Recounting how the 1991 US-led attacks on Iraq and years of economic embargo wrought so much devastation, University Student Council Councilor Maria Kristina Conti believed that it is very difficult to establish how Iraq is a threat to world peace and security. The war, she said, will not only affect the international community but will set “a bad precedent of US unilateralist actions in the world.”

University Student Council Chair Rommel Romato, meanwhile, feared that a war will increase the price of oil and other petroleum products internationally. “The mere threat of war is already doing this,” he added. A war on Iraq, he said, will endanger the more than 1.7 million overseas Filipino workers (OFWs) in Central Asia whose dollar remittances keep the economy afloat.

◆ **Task input**
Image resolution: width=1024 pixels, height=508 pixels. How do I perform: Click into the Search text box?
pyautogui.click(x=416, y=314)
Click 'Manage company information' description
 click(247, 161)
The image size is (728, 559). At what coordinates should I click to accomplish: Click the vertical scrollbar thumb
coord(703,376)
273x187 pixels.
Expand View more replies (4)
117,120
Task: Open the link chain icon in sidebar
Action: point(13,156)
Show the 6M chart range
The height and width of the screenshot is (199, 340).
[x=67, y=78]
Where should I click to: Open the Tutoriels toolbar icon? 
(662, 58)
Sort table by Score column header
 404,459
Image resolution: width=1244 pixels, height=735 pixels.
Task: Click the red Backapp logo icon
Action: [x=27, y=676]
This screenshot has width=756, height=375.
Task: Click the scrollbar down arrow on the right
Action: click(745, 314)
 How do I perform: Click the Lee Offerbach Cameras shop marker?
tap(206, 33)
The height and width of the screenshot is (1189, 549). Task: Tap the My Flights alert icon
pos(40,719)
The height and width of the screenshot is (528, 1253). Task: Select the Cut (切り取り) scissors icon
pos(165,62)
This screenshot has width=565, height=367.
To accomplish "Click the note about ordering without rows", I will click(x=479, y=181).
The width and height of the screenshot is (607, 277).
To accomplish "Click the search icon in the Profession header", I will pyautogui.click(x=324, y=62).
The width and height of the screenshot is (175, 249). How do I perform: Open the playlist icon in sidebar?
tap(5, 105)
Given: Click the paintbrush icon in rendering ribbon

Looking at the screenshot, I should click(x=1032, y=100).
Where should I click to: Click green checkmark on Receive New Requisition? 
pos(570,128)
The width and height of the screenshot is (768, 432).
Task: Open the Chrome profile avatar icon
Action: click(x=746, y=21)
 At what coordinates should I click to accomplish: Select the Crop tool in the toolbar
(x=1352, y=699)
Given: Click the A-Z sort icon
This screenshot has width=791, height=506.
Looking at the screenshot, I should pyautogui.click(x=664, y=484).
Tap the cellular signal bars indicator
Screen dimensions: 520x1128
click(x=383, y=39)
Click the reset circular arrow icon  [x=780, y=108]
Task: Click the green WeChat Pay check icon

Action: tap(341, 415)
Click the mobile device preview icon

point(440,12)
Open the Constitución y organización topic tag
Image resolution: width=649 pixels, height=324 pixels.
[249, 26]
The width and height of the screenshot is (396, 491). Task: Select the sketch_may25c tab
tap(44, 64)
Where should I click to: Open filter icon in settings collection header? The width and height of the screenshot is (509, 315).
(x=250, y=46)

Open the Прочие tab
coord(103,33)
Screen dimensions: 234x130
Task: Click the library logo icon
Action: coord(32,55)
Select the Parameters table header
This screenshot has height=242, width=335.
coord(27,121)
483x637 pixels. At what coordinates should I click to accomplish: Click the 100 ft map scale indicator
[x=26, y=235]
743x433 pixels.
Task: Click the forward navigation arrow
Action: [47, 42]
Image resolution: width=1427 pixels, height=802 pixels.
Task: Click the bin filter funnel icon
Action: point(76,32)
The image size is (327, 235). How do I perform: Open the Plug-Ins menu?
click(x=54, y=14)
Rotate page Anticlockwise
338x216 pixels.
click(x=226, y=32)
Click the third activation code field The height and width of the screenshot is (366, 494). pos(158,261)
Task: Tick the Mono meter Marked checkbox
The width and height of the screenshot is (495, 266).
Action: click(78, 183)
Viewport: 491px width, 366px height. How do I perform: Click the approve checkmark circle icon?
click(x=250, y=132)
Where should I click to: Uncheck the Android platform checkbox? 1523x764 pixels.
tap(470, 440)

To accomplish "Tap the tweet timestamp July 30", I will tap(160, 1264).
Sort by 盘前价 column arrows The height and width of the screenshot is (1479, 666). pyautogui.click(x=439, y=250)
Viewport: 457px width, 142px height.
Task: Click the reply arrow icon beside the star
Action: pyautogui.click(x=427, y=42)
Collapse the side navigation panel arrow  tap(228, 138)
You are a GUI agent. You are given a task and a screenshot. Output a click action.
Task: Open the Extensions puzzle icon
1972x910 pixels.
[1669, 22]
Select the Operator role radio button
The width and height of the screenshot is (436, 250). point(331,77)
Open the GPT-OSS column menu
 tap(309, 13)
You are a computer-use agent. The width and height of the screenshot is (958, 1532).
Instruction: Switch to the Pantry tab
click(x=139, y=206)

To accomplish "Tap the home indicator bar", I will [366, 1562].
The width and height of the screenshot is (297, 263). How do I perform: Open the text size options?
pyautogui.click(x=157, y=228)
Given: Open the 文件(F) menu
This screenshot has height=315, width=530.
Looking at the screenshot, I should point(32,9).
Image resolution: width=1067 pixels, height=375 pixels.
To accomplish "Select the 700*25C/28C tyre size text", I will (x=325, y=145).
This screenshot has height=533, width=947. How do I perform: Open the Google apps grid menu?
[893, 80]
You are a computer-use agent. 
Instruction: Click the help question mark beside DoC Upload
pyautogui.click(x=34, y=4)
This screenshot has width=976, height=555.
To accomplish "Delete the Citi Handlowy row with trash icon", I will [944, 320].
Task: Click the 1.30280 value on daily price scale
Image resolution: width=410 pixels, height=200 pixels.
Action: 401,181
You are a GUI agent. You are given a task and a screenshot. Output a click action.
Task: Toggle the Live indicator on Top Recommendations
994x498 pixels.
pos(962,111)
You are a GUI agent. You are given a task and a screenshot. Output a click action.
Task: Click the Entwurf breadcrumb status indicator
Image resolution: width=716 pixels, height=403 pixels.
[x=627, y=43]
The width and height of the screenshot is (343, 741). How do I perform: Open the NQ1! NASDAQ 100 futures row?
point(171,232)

◆ **Challenge A**
Do the following statements agree with the passage on a war with Iraq? Answer yes or no for each, and quote the exact words from the passage that decide it.
(i) Maria Kristina Conti believed it is easy to show that Iraq is a threat to world peace and security.
(ii) Rommel Romato feared that a war would raise the international price of oil and other petroleum products.
(iii) More than 1.7 million overseas Filipino workers are in Central Asia.
◆ **Challenge B**
In the entries, copy out the lines from the one containing "This screenshot has height=533, width=947." through the one containing "pyautogui.click(x=34, y=4)", inclusive.

◆ **Complete answer A**
(i) No: "it is very difficult to establish how Iraq is a threat to world peace and security"
(ii) Yes: "feared that a war will increase the price of oil and other petroleum products internationally"
(iii) Yes: "the more than 1.7 million overseas Filipino workers (OFWs) in Central Asia"

◆ **Complete answer B**
This screenshot has height=533, width=947. How do I perform: Open the Google apps grid menu?
[893, 80]
You are a computer-use agent. 
Instruction: Click the help question mark beside DoC Upload
pyautogui.click(x=34, y=4)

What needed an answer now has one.